-------- DATASET RECORDS --------

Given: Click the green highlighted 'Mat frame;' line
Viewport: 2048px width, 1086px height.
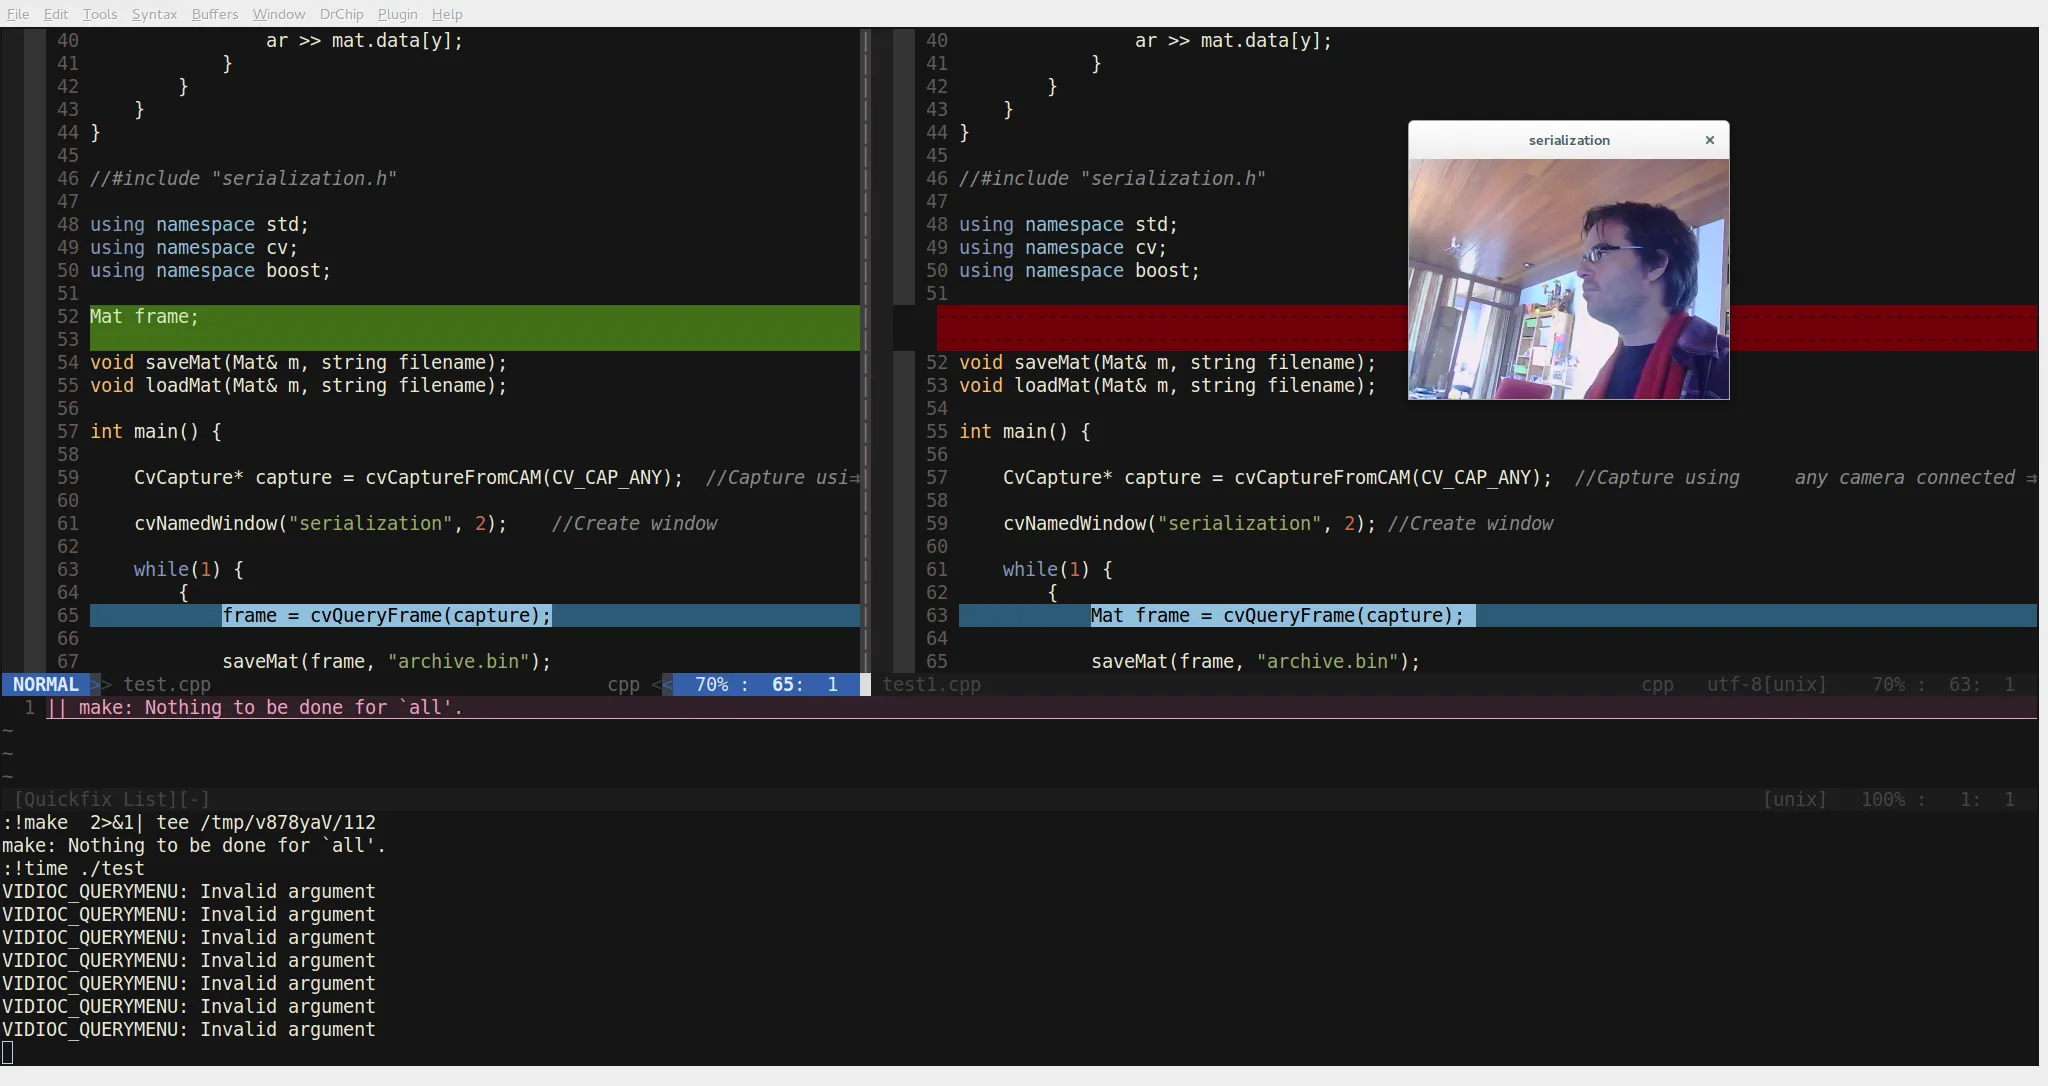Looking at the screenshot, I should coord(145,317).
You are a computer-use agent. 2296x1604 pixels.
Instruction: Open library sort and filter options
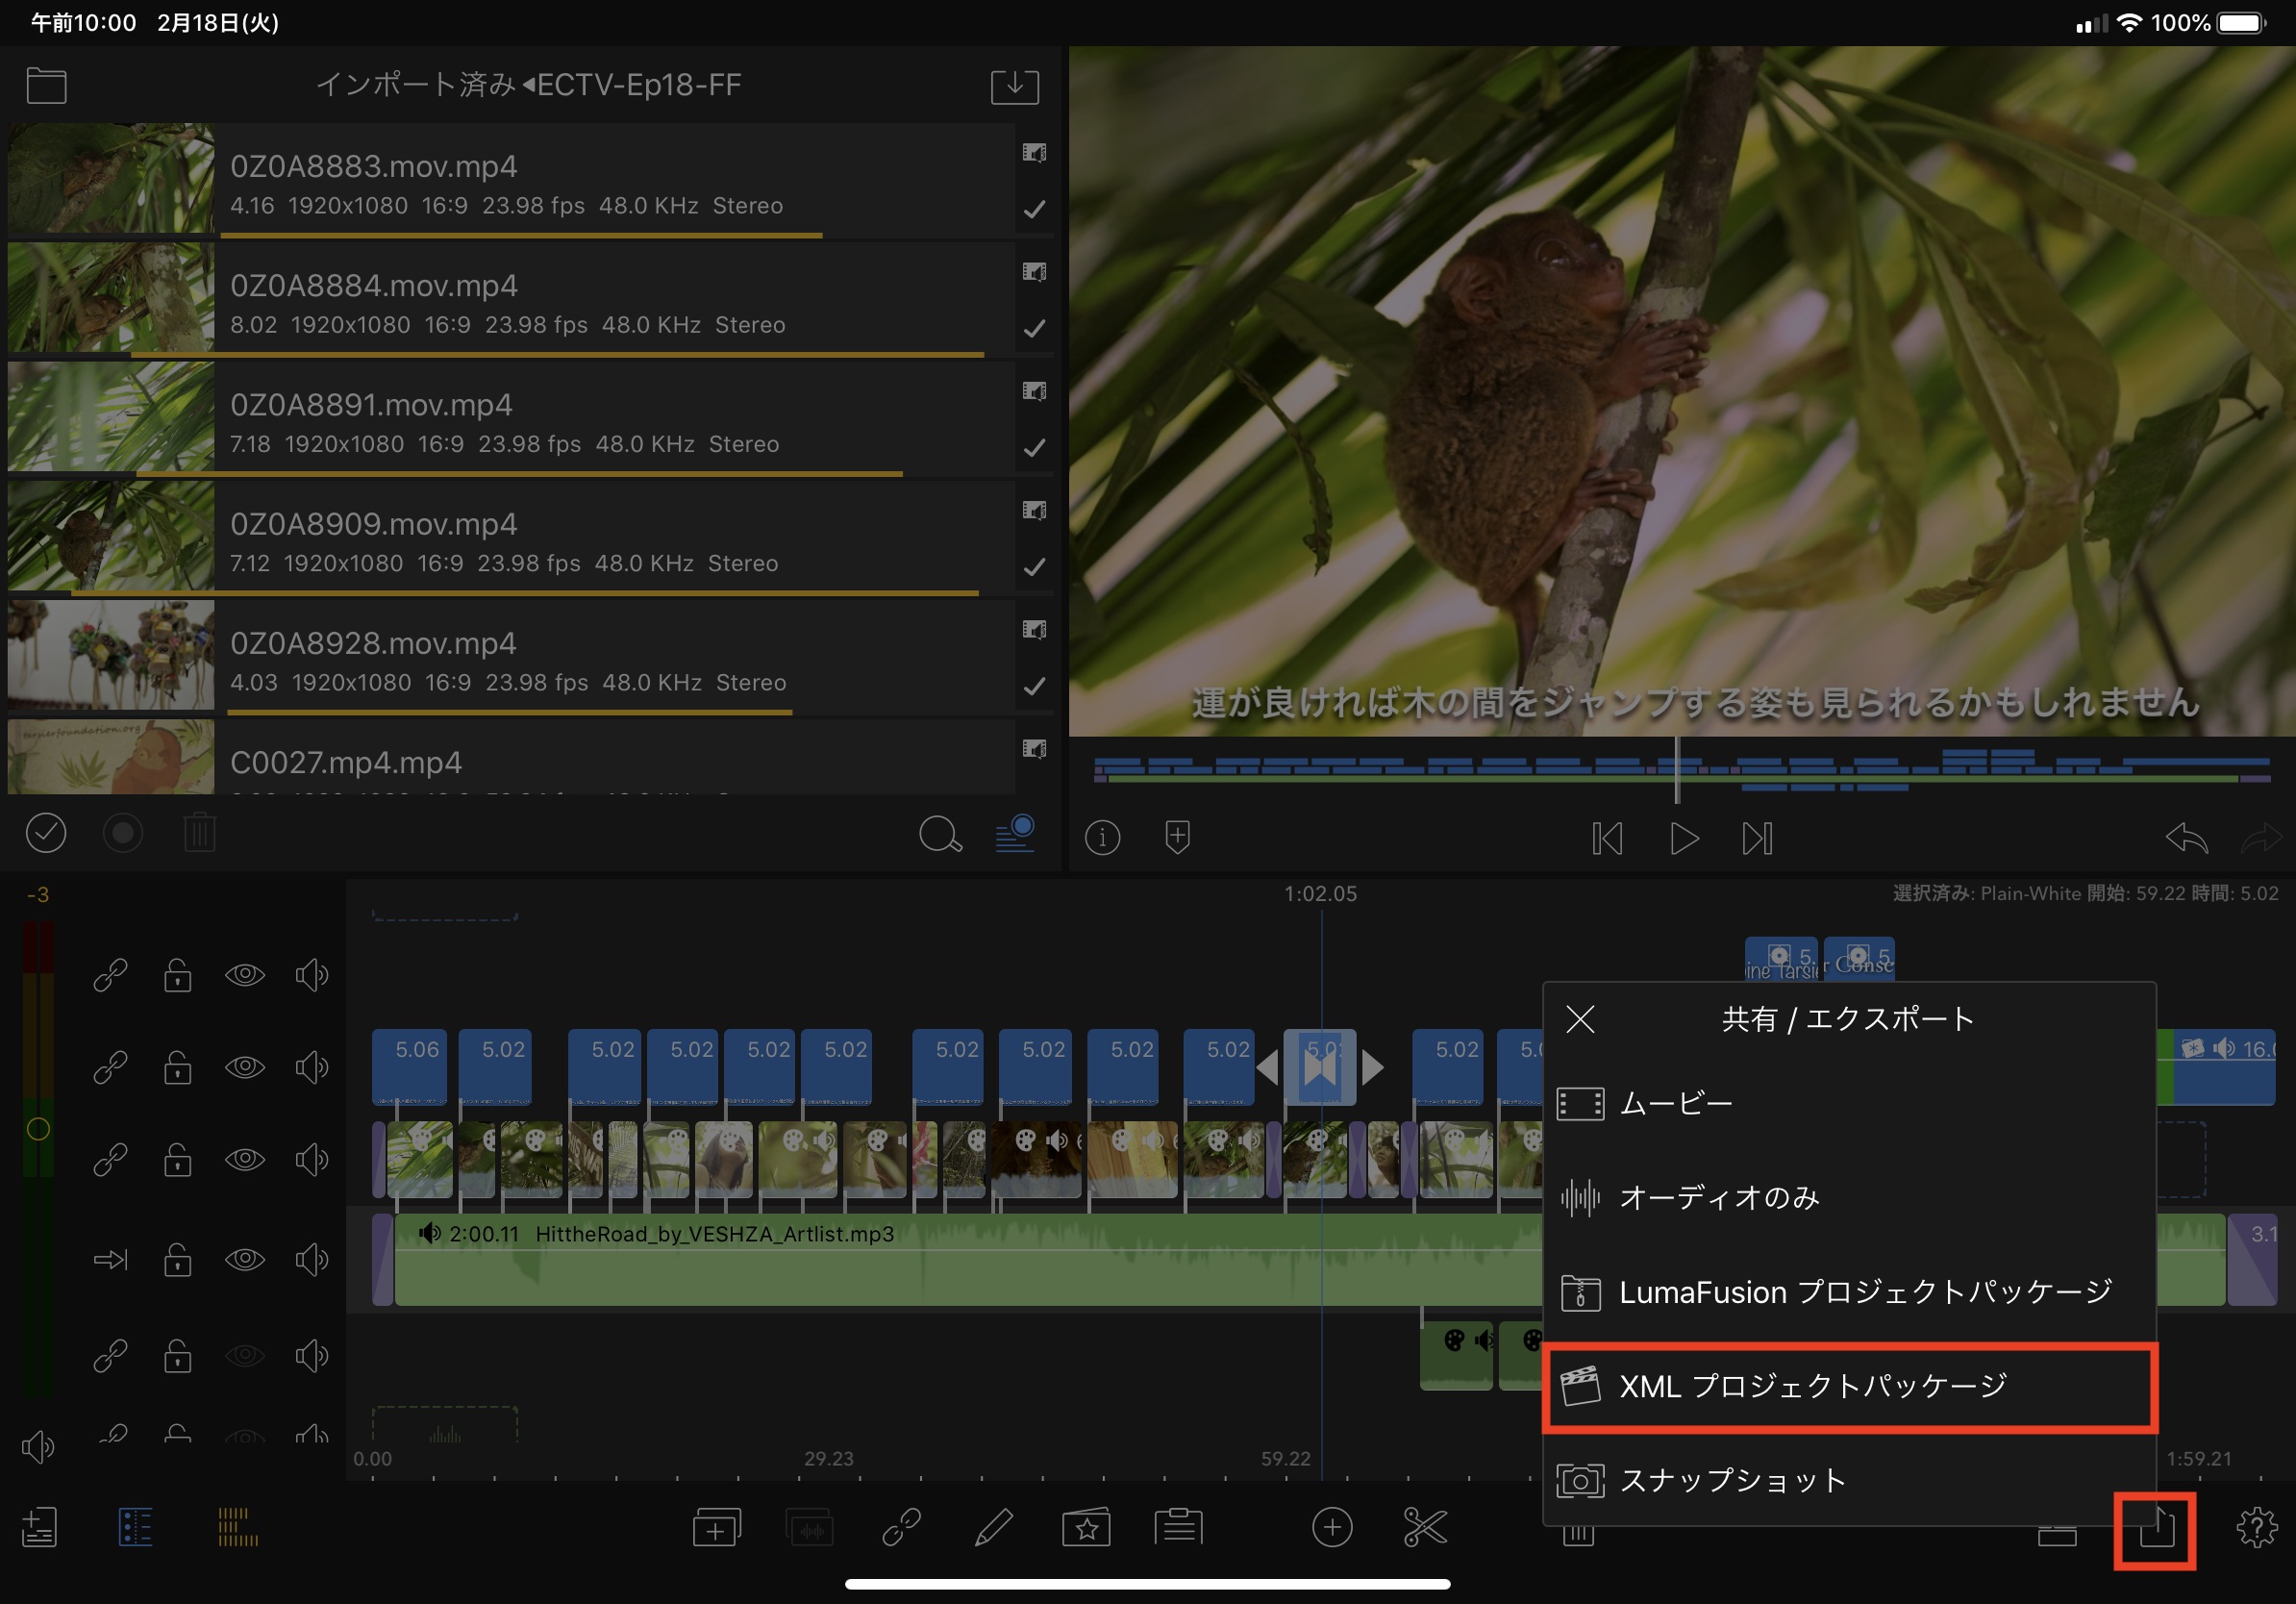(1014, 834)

--------

Return each entry above unchanged. Leave the pictures out.

Given: Click the green highlighted 'Mat frame;' line
Viewport: 2048px width, 1086px height.
Looking at the screenshot, I should coord(145,317).
You are a computer-use agent. 2296x1604 pixels.
Instruction: Open library sort and filter options
(1014, 834)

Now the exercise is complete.